[[ Extracted material, beginning ]]
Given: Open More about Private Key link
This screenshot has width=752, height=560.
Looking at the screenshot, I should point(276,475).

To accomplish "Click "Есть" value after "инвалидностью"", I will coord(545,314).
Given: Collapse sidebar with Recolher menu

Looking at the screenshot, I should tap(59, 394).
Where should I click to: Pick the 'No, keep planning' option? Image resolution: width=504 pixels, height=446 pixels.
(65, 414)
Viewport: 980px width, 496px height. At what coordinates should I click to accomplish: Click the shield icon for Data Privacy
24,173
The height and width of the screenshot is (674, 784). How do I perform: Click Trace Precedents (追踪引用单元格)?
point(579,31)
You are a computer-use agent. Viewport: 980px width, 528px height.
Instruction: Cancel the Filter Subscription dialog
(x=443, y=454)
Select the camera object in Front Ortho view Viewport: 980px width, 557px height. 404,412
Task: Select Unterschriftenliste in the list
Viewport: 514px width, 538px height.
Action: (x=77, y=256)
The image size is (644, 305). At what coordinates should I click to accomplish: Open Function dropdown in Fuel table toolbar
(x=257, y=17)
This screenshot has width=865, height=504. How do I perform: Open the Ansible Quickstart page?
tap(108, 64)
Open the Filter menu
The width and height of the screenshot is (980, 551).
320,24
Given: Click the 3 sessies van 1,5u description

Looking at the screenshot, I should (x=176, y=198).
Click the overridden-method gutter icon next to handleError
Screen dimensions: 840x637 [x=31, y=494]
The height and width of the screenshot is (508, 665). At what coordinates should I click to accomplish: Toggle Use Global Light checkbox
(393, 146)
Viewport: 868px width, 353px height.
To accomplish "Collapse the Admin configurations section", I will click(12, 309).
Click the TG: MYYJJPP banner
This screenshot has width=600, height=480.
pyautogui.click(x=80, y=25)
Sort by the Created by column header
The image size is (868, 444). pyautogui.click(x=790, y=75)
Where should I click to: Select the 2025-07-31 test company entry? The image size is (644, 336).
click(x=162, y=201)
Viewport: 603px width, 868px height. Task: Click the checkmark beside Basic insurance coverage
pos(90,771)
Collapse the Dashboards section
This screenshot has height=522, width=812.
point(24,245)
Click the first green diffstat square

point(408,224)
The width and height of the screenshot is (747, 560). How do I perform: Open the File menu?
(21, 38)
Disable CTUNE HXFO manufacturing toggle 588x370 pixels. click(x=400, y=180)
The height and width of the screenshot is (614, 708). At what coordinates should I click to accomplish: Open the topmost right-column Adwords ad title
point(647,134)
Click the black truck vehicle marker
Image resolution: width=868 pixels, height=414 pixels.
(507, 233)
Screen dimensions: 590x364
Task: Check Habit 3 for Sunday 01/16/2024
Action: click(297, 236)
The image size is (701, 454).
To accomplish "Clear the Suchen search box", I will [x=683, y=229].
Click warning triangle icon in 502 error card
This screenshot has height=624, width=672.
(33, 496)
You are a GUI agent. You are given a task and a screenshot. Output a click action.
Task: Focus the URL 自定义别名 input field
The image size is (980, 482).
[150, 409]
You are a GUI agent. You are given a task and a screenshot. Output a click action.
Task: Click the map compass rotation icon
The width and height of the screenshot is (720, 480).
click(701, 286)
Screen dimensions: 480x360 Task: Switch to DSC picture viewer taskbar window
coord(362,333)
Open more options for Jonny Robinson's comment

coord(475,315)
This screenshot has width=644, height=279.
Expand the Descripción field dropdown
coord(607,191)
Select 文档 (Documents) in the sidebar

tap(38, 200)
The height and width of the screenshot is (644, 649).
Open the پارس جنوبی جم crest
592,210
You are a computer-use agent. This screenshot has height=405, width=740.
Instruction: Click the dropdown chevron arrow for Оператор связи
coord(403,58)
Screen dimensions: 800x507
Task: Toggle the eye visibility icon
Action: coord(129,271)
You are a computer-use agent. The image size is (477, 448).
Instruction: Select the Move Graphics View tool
[[ Extracted material, end ]]
When a line in the records above contains the word "will", copy it.

To accomplish "Click "Есть" value after "инвалидностью"", I will coord(545,314).
To accomplish "Collapse the Admin configurations section", I will click(12, 309).
To accomplish "Clear the Suchen search box", I will [x=683, y=229].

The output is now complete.